组蛋白乙酰化和甲基化修饰调控整合素β6信号在口腔白斑恶性转化中的作用机制

Oral leukoplakia (OL) is the　most common oral potentially malignant lesion. Malignant transformation of oral leukoplakia is severely threatening the health　of human being. Compelling evidences have demonstrated that the overexpression of Integrin αvβ6 signalling contributes to the malignant transformation of oral leukoplakia. However, the regulation mechanism of αvβ6 overexpression during the malignant transformation of OL remains unknown. With the support of our previous project of National Science Foundation of China, we found that the high gene transcriptional level is the main cause of overexpression of integrin β6 –the key subunit of integrin αvβ6 involved in the enhanced transcriptional signal of avb6 in human oral squamous cell carcinoma. Meanwhile, we have also demonstrated that hyper-acetylation of histones H3 and H4 and increased binding of H3K4Me3 at ITGB6 promoter are involved in the upregulated expression of ITGB6 in human oral squamous cell carcinoma cells. Since oral leukoplakia malignant transformation will result in the development of oral squamous cell carcinoma, we therefore hypothesize that aberrant histone acetylation and methylation is responsible for the overexpression of the ITGB6 signal during the process of oral leukoplakia malignant transformation, leading to the development of oral squamous cell carcinoma. To test this hypothesis, oral leukoplakia cells , oral squamous cell carcinoma cells, human oral leukoplakia and oral squamous cell carcinoma specimens ,and animal model of oral leukoplakia malignant transformation will be employed to investigate the role of histone acetylation, histone methylaton and their crosstalk in the regulation of enhanced transcriptional signal of ITGB6 during the process of oral leukoplakia malignant transformation, and to identify the key molecules that trigger and guide this process. We will further investigate the effect of blocking the ITGB6 signal mediated by histone acetylation and methylation in the process of oral leukoplakia malignant transformation by using gene knock out mice. This project will offer better understanding of the molecular mechanisms of oral leukoplakia malignant transformation underlying this epigenetic regulation, and identification of key molecules in these changes may prove highly beneficial for the therapeutic strategies aiming to inhibit key genes activated by epigenetic upregulation in oral leukoplakia malignant transformation.

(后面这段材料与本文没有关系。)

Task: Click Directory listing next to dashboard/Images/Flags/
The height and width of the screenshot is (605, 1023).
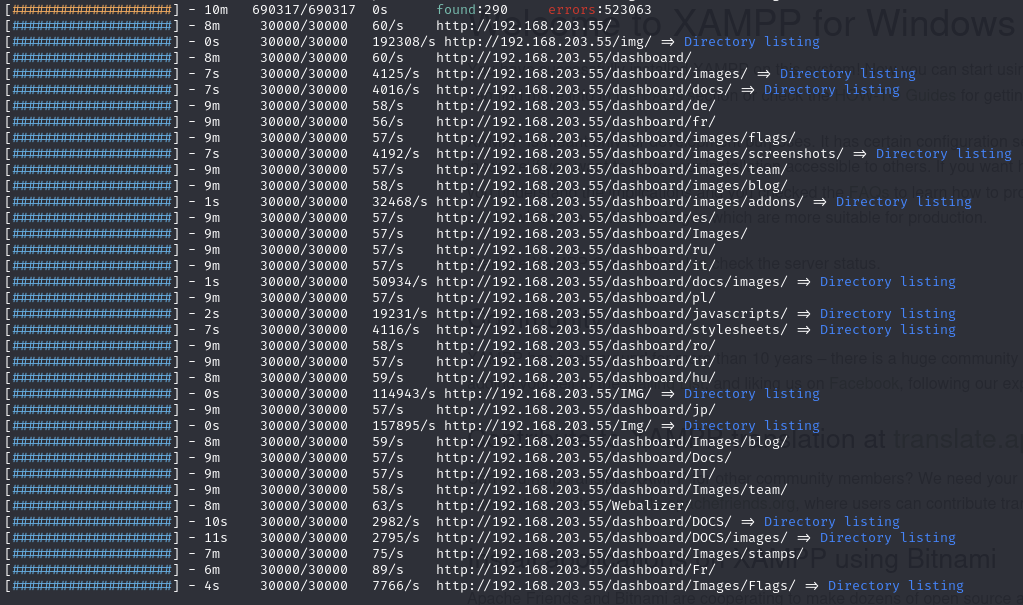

口腔白斑是典型的口腔鳞癌癌前病变，严重威胁人类健康。整合素αvβ6高表达参与口腔白斑恶性转化的发生发展，但具体调控机制未知。在前一基金资助下，我们发现αvβ6在口腔鳞癌中高表达是由其关键性亚单位整合素β6（ITGB6 ）高转录造成；与ITGB6启动子区结合的乙酰化组蛋白和组蛋白甲基化标志H3K4me3参与口腔鳞癌ITGB6过度转录。由于白斑恶性转化结果为口腔鳞癌，我们推测组蛋白乙酰化和甲基化修饰异常参与调控白斑恶性转化时ITGB6过度转录，导致口腔鳞癌发生。本项目拟用人口腔白斑及鳞癌细胞、组织标本及白斑恶性转化动物模型探讨组蛋白乙酰化和甲基化修饰及相互作用对白斑恶性转化时ITGB6过度转录的影响，并用基因敲除鼠动物模型探讨阻断组蛋白乙酰化和甲基化修饰介导的ITGB6信号对白斑恶性转化进程的影响。该研究有望从表观遗传调控角度完善白斑恶性转化机制，为寻找新的有效的白斑恶性转化干预靶点奠定基础。

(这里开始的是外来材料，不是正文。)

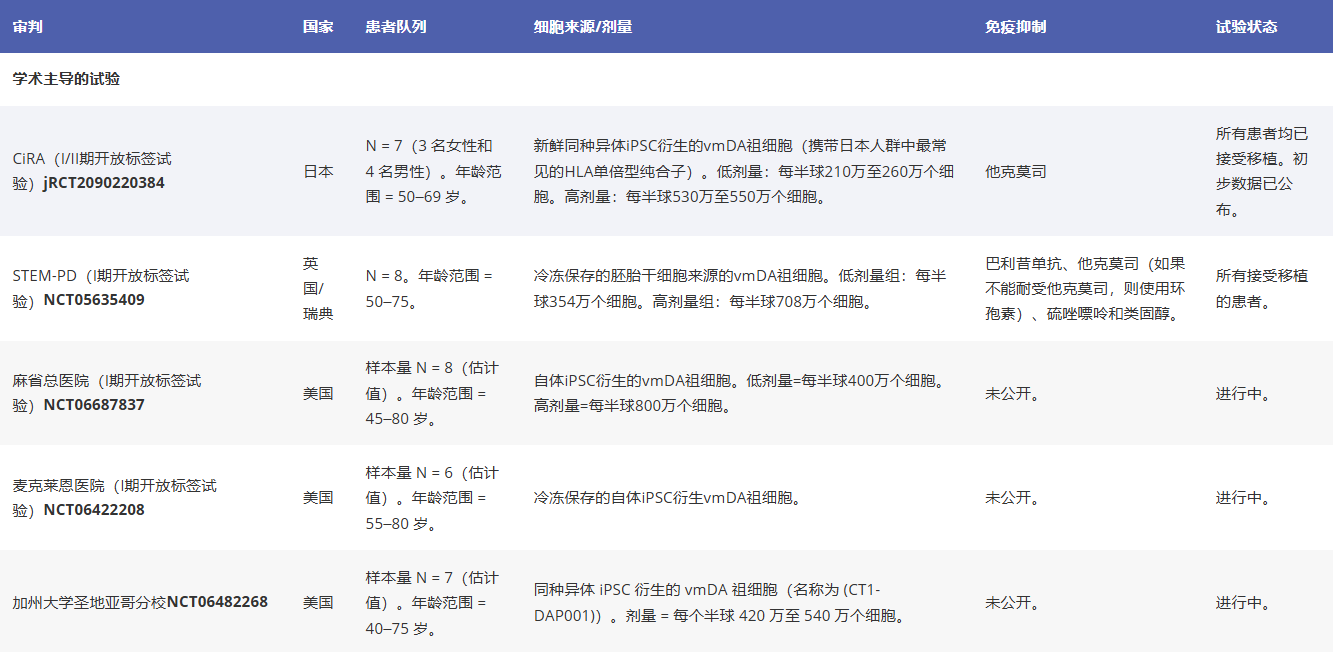Open trial ID jRCT2090220384
This screenshot has width=1333, height=652.
tap(104, 184)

口腔黏膜白斑是一种公认且常见的癌前病变，癌变率在10-30%之间，其癌变是一个多基因多步骤参与过程。由于癌变机制不甚明了，迄今为止，对于白斑癌变仍缺乏特效的防治措施。整合素β6高表达参与口腔白斑恶性转化的发生发展，但具体调控机制未知。本项目利用人口腔白斑及鳞癌细胞、组织标本及白斑恶性转化动物模型首次发现口腔白斑恶性转化时转录因子SRF和JunB的表达逐渐升高，高表达SRF和JunB的促进口腔白斑细胞迁移及浸润能力，并且参与ITGB6的过度转录；同时发现转录因子JunB与乙酰化酶（HAT）CBP介导的乙酰化参与TGF-β1诱导的ITGB6转录调控；活化的G蛋白偶联受体LPA1与Gi蛋白偶联，介导转录因子SMAD3和ETS-1与整合素β6启动子结合，参与上调ITGB6的转录表达；发现染色质重塑酶Brg1在口腔鳞癌中的高表达并参与口腔鳞癌细胞的侵袭转移，但并不参与调控整合素β6的转录表达。本项目的研究结果不仅为基因表达调控时转录因子和组蛋白修饰之间的相互作用通路提供新的直接证据，而且将从转录因子和组蛋白修饰相互作用通路的新角度完善口腔白斑恶性转化的分子机制，寻找新的有效的口腔白斑恶性转化干预靶点奠定基础。